Роза увела Клару от печальных воспоминаний. Она вернулась к тому, что сейчас волновало их больше всего. Прошлое, конечно, объединяло их тоже, но гораздо крепче — происходящее сегодня. Роза с горечью рассказывала о своей встрече с Каутским:
— Я нагрянула к нему без предупреждения и застала Карла за работой. Как всегда. Но вопрос был слишком серьезным, и я прочно уселась в кресло, показывая всем своим видом, что не намерена уйти, пока не добьюсь ясности. Карл соглашался со мной! По существу. Позиция Бернштейна ошибочна, даже вредна, — он и с этим был согласен! Казалось бы, надо делать выводы: пока Бернштейн в рядах партии, он выступает от имени партии — так это понимают в массах, и нельзя понимать иначе. Когда он будет исключен, пусть носится со своей пресловутой теорией! В глазах рабочих это одна из буржуазных теорий, каких много. Карл не мог отбросить мои доводы! Соглашался… Но насчет исключения Бернштейна из партии — это нет! Не согласен! Он смотрел на меня своими близорукими глазами совершенно беспомощно, а нагромождение книг и бумаг на его большом столе явно говорило, что хозяину не терпится выставить меня и вернуться к ним! Тут жена Карла принесла нам кофе с бисквитами, и он так обрадовался, как будто два дня не ел. Естественно, на этом деловой разговор закончился… — В голосе Розы звучало глубокое разочарование.
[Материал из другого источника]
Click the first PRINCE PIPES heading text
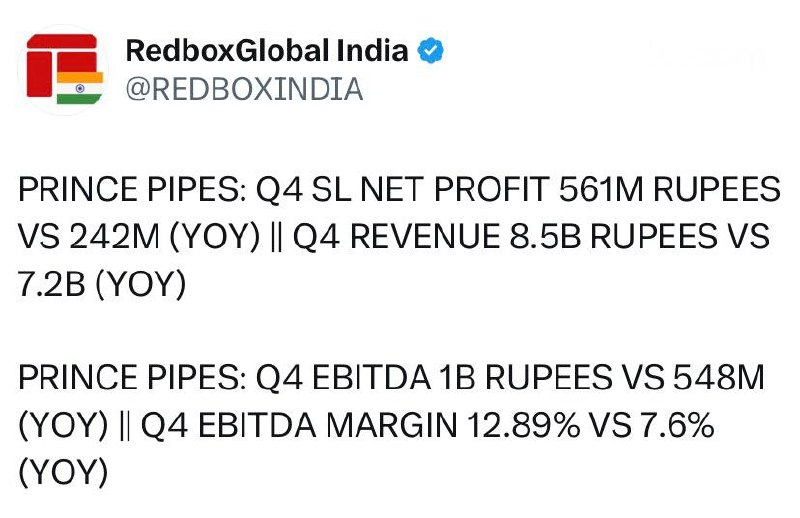 click(x=132, y=189)

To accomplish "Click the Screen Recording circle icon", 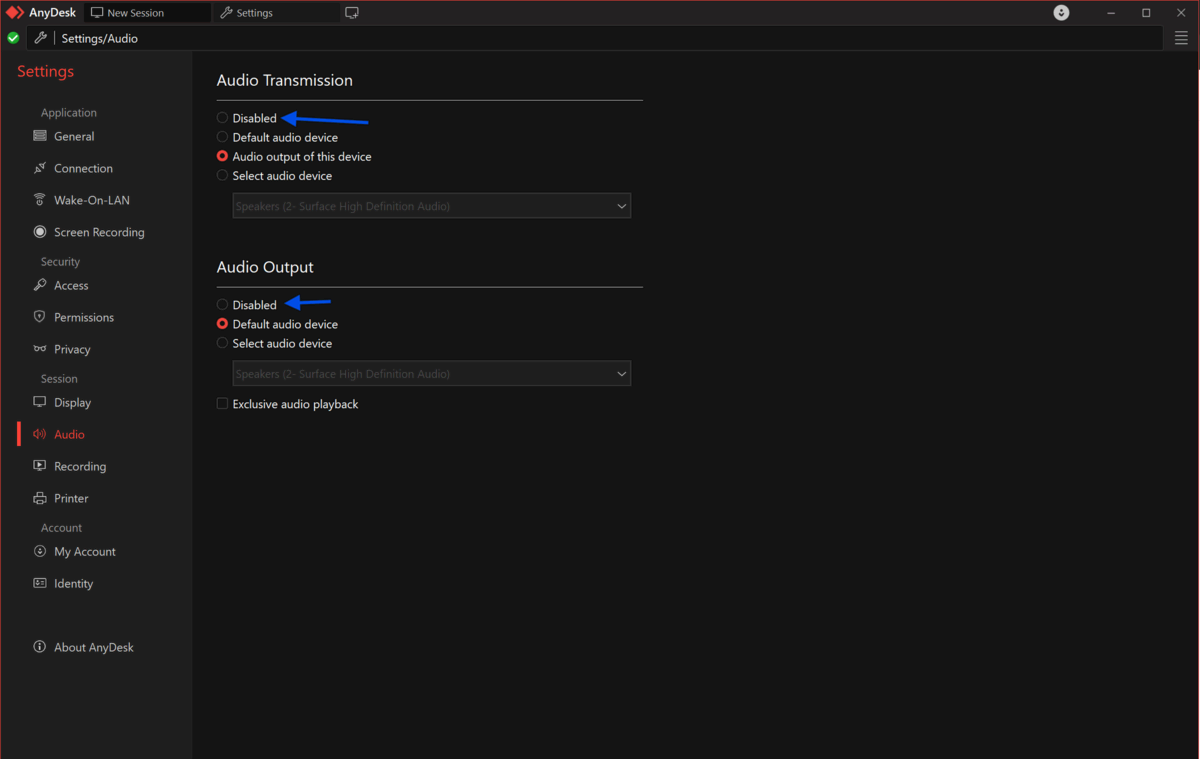I will (40, 232).
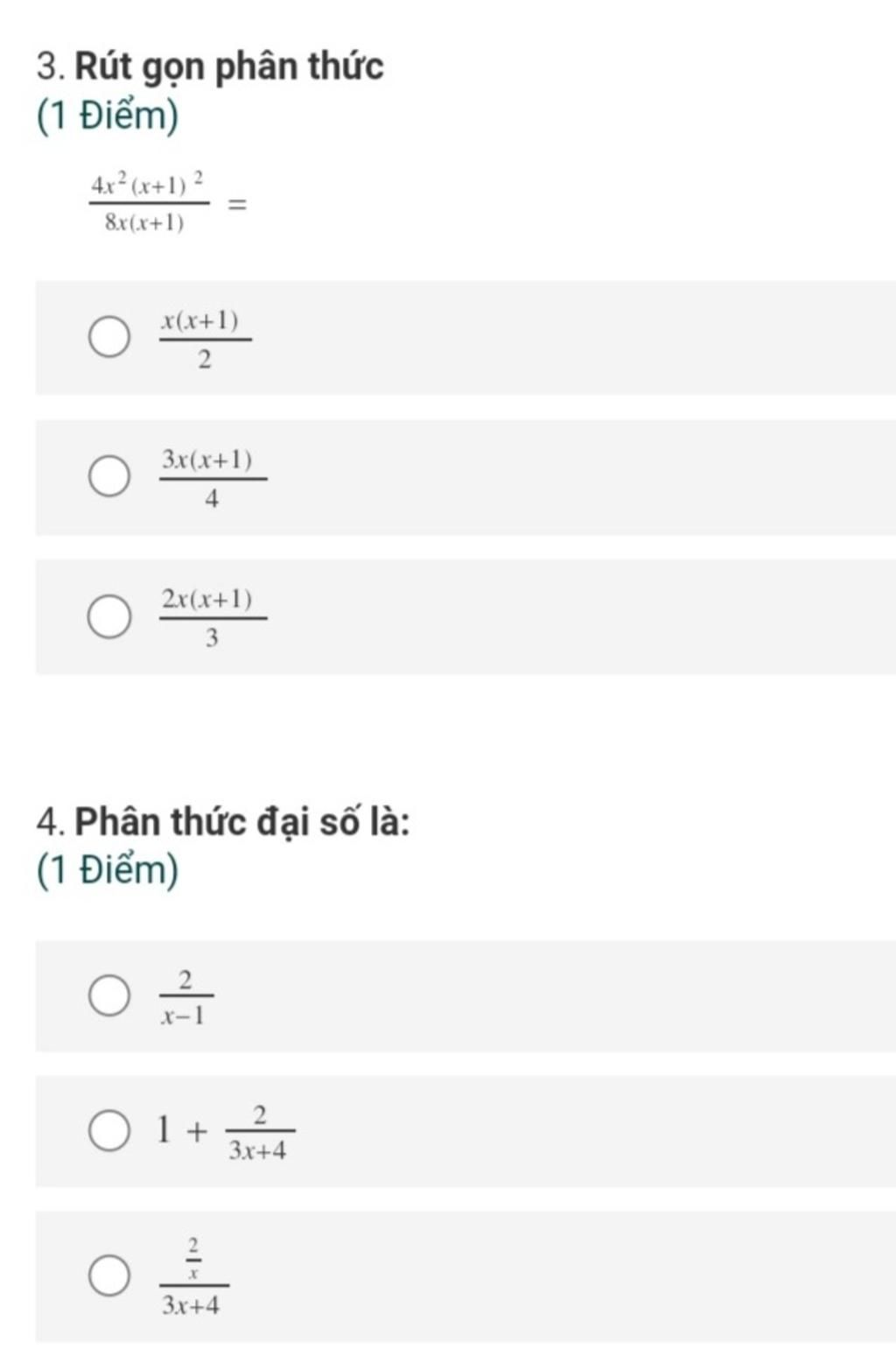Select radio button beside 2/(x−1)

pyautogui.click(x=109, y=995)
Им обеим казалось таким ясным, таким насущно необходимым радикальное решение; таким опасным то, что в партии состоят люди, которые, словно камень за пазухой, несут идею «классового мира».
Обе они понимали, откуда проистекает нерешительность Каутского. Теоретик, оторванный от масс, от живого рабочего движения, он в какой-то срок отстал от него. Он не понял, что времена переменились, стали суровее, жестче.
Позже Роза часто бывала в Силенбухе, где поселилась Клара. Здесь Роза писала свои статьи в маленькой комнате в мезонине, которую она любила за то, что свет встающего солнца прежде всего попадал сюда. А Роза вставала с первым его лучом.
У
ве не солгал Кларе, он действительно ввел совершенно новые порядки на своих — теперь уже трех! — предприятиях. Сравнивать современные предприятия с фабричкой его отца — означало бы то же, что сравнивать, скажем, выдолбленный из дерева челн с миноносцем «Германия», при спуске которого на воду Уве Нойфиг недавно присутствовал.Алюминий — металл будущего. Тверже олова, мягче цинка. А легчайший вес? Флот-то строить надо! А сплав с медью дает такой результат… О, будущее за ним, за алюминием!
Нойфиг сказал Кларе в том давешнем разговоре о своем адвокате… Зепп Лангеханс — не совсем бескорыстный, но безотказный советчик. Преданный семейству Нойфиг с давних пор. Уве слушал его не только ушами, но всей кожей. Всезнающего Зеппа. Необходимого Зеппа. Зеппа-Безменянельзя.